Chapter 7: Problem 65

Show that $$ \sum_{k=0}^{n} \frac{n !}{k !(n-k) !}=2^{n} $$ for every positive integer $n$. [Hint: Expand $(1+1)^{n}$ using the Binomial Theorem.]

Short Answer

Expert verified

Recall the Binomial Theorem: $(a+b)^n = \sum_{k=0}^{n} \binom{n}{k} a^{n-k} b^{k}$. Apply the theorem to expand $(1+1)^n$, which simplifies to $\sum_{k=0}^{n} \binom{n}{k}$. We can compare the given expression, $\sum_{k=0}^{n} \frac{n !}{k !(n-k) !}$, to the expansion of $(1+1)^n$ and notice that the expression inside the summation is the same as the binomial coefficient. Thus, the given expression is the same as the expansion of $(1+1)^n$. Since $(1+1)^n = 2^n$, we can conclude that $\sum_{k=0}^{n} \frac{n !}{k !(n-k) !} = 2^n$ for every positive integer n.

Step by step solution

Recall the Binomial Theorem

The Binomial Theorem states that for any positive integer n and real numbers a and b: \[(a+b)^n = \sum_{k=0}^{n} \binom{n}{k} a^{n-k} b^{k}\] where $\binom{n}{k}$ denotes the binomial coefficient, which is given by: \[\binom{n}{k} = \frac{n!}{k!(n-k) !}\]

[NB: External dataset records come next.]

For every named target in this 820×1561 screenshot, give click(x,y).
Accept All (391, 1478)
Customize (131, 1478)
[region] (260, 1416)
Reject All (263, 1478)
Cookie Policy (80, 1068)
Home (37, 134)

Apply the Binomial Theorem to expand $(1+1)^n$

We can apply the Binomial Theorem to expand $(1+1)^n$: \[(1+1)^n = \sum_{k=0}^{n} \binom{n}{k} 1^{n-k} 1^{k}\] Since 1 raised to any power is still 1, the expression simplifies to: \[(1+1)^n = \sum_{k=0}^{n} \binom{n}{k}\]

Compare the given expression

Now, let's compare the given expression to the expansion of $(1+1)^n$: \[\sum_{k=0}^{n} \frac{n !}{k !(n-k) !} = \sum_{k=0}^{n} \binom{n}{k}\] Notice that the expression inside the summation is the same as the binomial coefficient. Therefore, the given expression is the same as the expansion of $(1+1)^n$.

Simplify the expansion of $(1+1)^n$

Simplify the left-hand side of the equation: \[(1+1)^n = 2^n\]

Conclude the proof

Since we have shown that the given expression is the expansion of $(1+1)^n$ and that that expansion is equal to $2^n$, we can conclude that: \[\sum_{k=0}^{n} \frac{n !}{k !(n-k) !} = 2^n\] for every positive integer n.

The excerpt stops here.